We all know the pattern by now. Something minor happens. One of the affected parties doesn’t want people talking about it. So they go on a crusade against anyone tha makes a small mention about the thing which ends up making the thing super famous.
It is called the Streisand effect after Barbara Streisand who famously went through such a thing. But for all the fame the effect has, how many people actually still remember what it was originally about, without looking it up?
I certainly don’t. I’m pretty sure I looked it up once but apparently it wasn’t interesting enough to remember. This just proves once again that ignoring the thing is much more effective than trying to silence talk about the thing.
Kind of similar to the Watergate scandal and all subsequent -gates. I think it’s about some spy drama revealing the president’s crimes at the Watergate Hotel that led to Richard Nixon resigning but that’s about it. And that’s probably wrong.
Now that I think about it (I should really get out of this shower) there are probably tons of idioms that are even further removed from their origin. I bet some are so far removed that we don’t even register them as being idioms. They’re just words.

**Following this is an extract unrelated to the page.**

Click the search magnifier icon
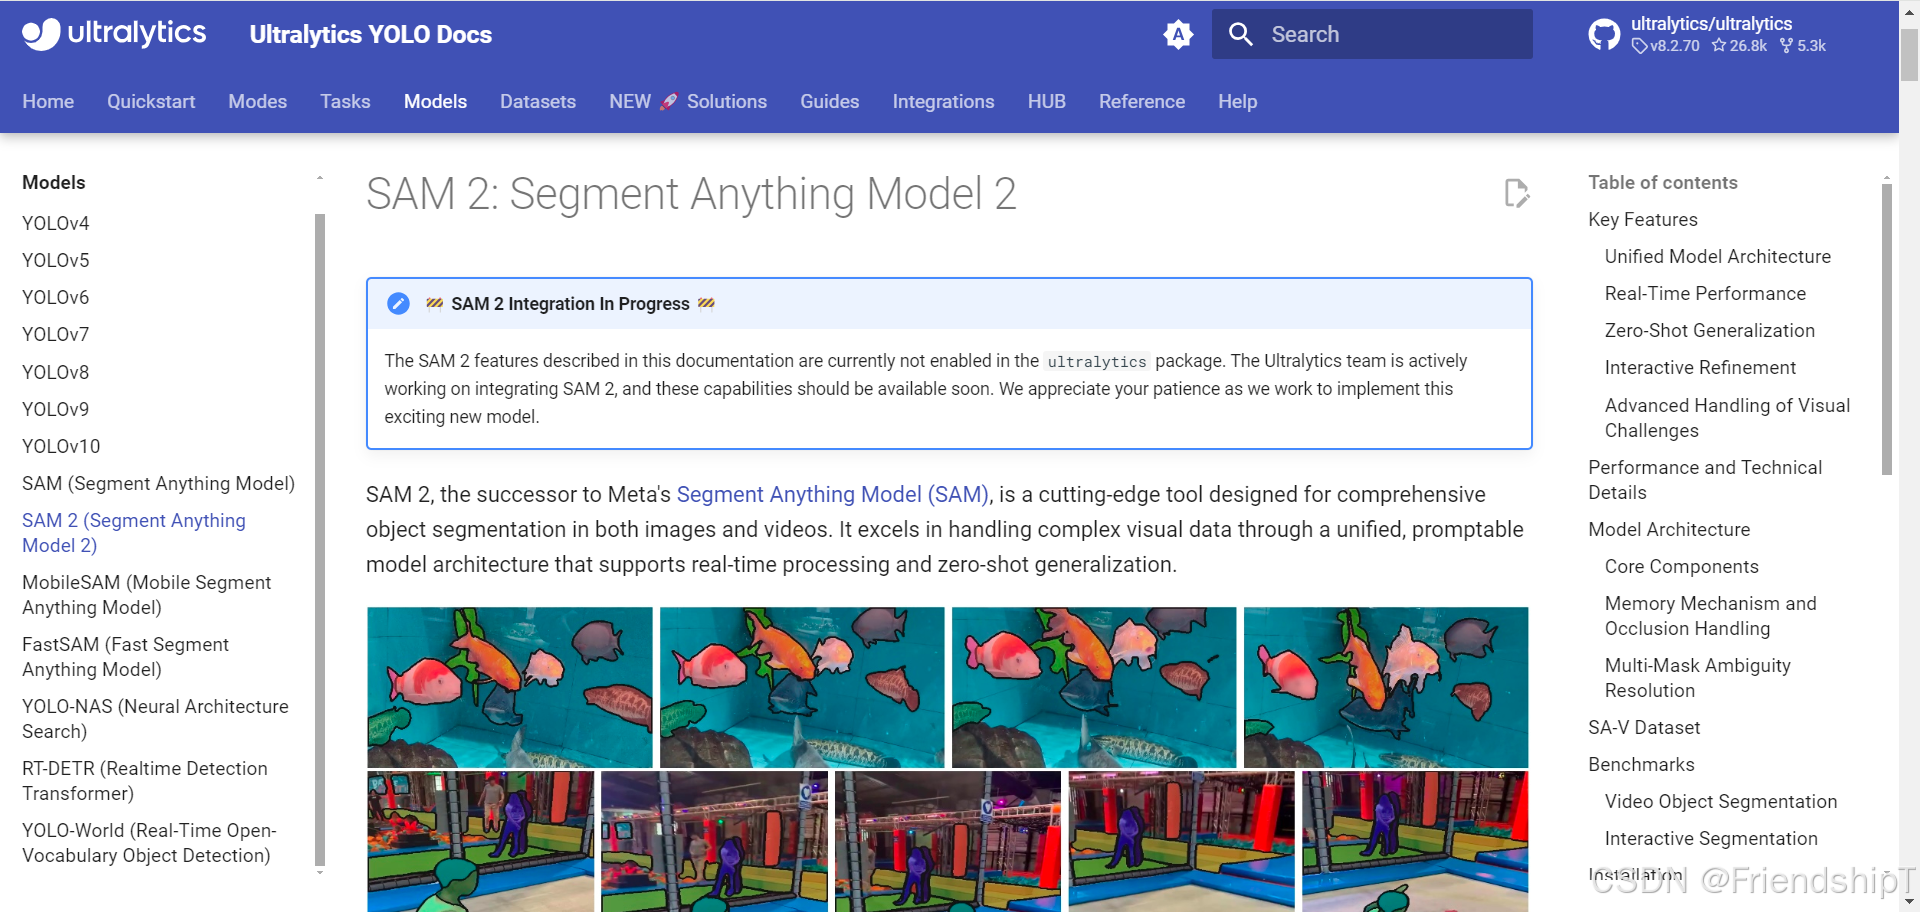Screen dimensions: 1920x912 click(x=1240, y=33)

It was about Barbara Streisand trying to keep her house(?) out of the media or something. I can’t remember what it was she was trying to hide, but I am 70% certain it had something to do with a property.
Some photographer took a picture of a random cliff that looked amazing in the sunlight and that picture just happened to include her home at the time. Except no one knew that and her subsequent blow up in trying to get the photo removed led to everyone knowing that her home was in the picture, and if she hadn’t made a fuss, it would have continued being a secret.